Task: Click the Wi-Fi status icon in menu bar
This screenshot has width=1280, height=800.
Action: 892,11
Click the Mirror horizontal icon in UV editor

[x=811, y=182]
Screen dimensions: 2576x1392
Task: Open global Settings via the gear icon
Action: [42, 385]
####
▶ AIM
Copy every line of the data above without changing a single character.

▶ FULL ANSWER
Task: Click the Wi-Fi status icon in menu bar
This screenshot has width=1280, height=800.
Action: 892,11
Click the Mirror horizontal icon in UV editor

[x=811, y=182]
Screen dimensions: 2576x1392
Task: Open global Settings via the gear icon
Action: [42, 385]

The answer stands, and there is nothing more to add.